29/06/2021 -  Vittorio Filippi

Jugoslavia, estate 1991. In realtà la stagione turistica estiva non arriva e la Jugoslavia stessa cessa, in quei mesi caldi, di esistere. Eppure le estati degli anni Ottanta segnavano – da un punto di vista turistico – un successo continuo. Perché era almeno dagli anni Settanta che la costa dalmata – soprattutto quella croata, per ovvi motivi geografici – attirava masse crescenti di turisti stranieri, dall’est come dall’ovest.

Un turismo che sempre più diventava “privato” (le mitiche sobe) e sempre meno aveva la logica organizzata delle vacanze socialiste per i lavoratori. Alla fine degli anni Ottanta la sola Croazia accoglierà 86 milioni di pernottamenti, di cui 27 milioni di turisti jugoslavi.

Ma l’estate di trent’anni fa non accoglie più turisti, ma soldati, paramilitari, snajperisti, armi, distruzioni e morti. Insieme all’estate, è il paese stesso che se ne va in un crescendo di tensioni, scaramucce, incomprensioni, ripicche e violenze che all’Occidente appaiono del tutto incomprensibili. E quindi abbondantemente sottovalutate. Samo da rata ne bude, “Basta che non ci sia la guerra”, titolava una canzone dell’indimenticabile Đorđe Balašević nel 1986, quando mancavano ancora cinque anni all’inizio degli scontri armati e nessuno osava immaginare il tragico epilogo (anche se già c’era chi lo preparava). Invece l’epilogo è ormai pronto e viene servito ben caldo nell’estate del 1991, quando i grandi alberghi dallo stile socialista non risuonano più del vociare allegro dei turisti, ma si affollano di una dolente umanità fatta di sfollati, di feriti, di mutilati.

L’estate ha le sue tappe: comincia il 25 giugno con il distacco sloveno, prosegue il 6 luglio con la pace fredda di Brioni, una pace che non impedisce che luglio conosca un infittirsi di scontri e di stragi nella Croazia amputata dai secessionisti serbi che guardano a Belgrado, mentre con la cosiddetta battaglia di Okučani in agosto si interrompe l’autostrada Zagabria-Belgrado, una interruzione che ha anche un valore simbolico amaro, dato che questo grande asse viario era detto della “fratellanza e unità”. Il 1991 termina, se così si può dire, con il bombardamento di Dubrovnik e soprattutto con l’assurda distruzione della barocca Vukovar, conquistata dopo perdite pesantissime dalla JNA, l’esercito (ormai solo nominalmente) jugoslavo: una conquista che strategicamente non porterà a nulla e che contribuirà solo ad esaltare l’odio tra croati e serbi.

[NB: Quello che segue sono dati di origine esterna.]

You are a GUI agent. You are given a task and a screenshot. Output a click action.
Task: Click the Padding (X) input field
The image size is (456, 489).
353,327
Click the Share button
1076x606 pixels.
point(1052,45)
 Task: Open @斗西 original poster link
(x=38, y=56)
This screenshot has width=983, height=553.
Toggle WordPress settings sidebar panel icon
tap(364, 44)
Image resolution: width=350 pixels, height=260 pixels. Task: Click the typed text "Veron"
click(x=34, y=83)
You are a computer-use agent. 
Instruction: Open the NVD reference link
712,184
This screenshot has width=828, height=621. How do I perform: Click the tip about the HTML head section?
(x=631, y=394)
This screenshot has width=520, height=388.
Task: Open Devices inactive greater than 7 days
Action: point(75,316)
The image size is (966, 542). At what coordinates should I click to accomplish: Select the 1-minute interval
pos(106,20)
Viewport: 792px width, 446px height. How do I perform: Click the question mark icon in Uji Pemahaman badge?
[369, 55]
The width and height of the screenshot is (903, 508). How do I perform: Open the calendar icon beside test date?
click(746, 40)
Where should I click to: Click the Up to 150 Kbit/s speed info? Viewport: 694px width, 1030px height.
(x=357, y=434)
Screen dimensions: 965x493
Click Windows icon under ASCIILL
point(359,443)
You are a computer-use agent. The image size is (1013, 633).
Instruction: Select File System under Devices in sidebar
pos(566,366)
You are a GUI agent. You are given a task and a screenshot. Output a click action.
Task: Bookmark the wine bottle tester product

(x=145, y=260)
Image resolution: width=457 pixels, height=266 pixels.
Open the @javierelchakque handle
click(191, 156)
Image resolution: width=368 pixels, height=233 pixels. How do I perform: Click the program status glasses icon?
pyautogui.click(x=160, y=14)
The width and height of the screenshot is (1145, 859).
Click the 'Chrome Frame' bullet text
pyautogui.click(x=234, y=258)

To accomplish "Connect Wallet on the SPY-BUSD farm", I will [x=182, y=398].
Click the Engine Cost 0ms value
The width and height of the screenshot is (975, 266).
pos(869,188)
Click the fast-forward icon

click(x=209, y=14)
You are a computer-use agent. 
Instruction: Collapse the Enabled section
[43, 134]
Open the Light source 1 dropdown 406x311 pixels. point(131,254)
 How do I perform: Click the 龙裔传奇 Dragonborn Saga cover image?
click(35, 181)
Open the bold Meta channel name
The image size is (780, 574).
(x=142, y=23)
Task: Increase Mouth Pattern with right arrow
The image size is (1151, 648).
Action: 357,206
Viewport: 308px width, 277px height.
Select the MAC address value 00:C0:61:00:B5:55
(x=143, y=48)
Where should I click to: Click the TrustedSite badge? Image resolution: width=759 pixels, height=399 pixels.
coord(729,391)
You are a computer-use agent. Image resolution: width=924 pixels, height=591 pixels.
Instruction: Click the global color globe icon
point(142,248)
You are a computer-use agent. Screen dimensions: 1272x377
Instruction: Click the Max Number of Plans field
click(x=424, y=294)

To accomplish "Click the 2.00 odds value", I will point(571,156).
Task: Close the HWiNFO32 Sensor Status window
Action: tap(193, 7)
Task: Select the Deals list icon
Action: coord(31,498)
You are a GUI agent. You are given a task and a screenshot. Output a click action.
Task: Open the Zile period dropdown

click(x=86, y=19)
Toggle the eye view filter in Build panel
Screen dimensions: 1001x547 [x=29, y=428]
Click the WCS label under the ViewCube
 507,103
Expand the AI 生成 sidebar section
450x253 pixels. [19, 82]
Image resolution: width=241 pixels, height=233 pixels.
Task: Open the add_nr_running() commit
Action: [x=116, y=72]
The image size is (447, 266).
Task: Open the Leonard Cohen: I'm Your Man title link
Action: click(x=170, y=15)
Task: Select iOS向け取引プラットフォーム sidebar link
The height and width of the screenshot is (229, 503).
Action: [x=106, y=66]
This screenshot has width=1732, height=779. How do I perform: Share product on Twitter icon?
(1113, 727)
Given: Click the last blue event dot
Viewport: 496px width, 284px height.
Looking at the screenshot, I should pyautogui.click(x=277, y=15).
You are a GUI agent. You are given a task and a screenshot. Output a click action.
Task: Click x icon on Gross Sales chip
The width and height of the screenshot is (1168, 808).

Il 1991 non solo segna l’epitaffio della Jugoslavia federale titoista che di lì a qualche mese, nell’aprile del 1992, verrà sostituita da una mini Jugoslavia serbo-montenegrina, ma apre anche con le convulsioni degli anni Novanta. Convulsioni che risparmieranno solo il piccolo Montenegro mentre raggiungeranno lo zenit in termini di eccessi di violenza e crudeltà in Bosnia prima ed in Kosovo poi. In questo senso l’estate del 1991 sarà purtroppo lunghissima e correrà fino al 1999, com’è noto.

Un decennio di fratture, separazioni, divisioni. E di dolori, lutti, vite perdute. Tanta, forse troppa storia che evidentemente – pur trent’anni dopo – continua a non essere ben digerita, se girano documenti in cui si propone di frantumare Bosnia e Macedonia per aggregarne pezzi alla Croazia, alla Serbia e all’Albania. La proposta è attribuita al primo ministro sloveno Janez Janša, sovranista di destra vicino all’ungherese Viktor Orbán, che però ha smentito, anche se il presidente del Consiglio europeo Charles Michel ha ammesso di averla ricevuta. A proposito, com’è diverso lo Janša attuale da quello del 1991: quando era libertario, democratico, nemico del centralismo serbo e dei militari comunisti della JNA. Irriconoscibile: davvero i Balcani continuano a produrre fin troppa storia, il che non è sempre un bene.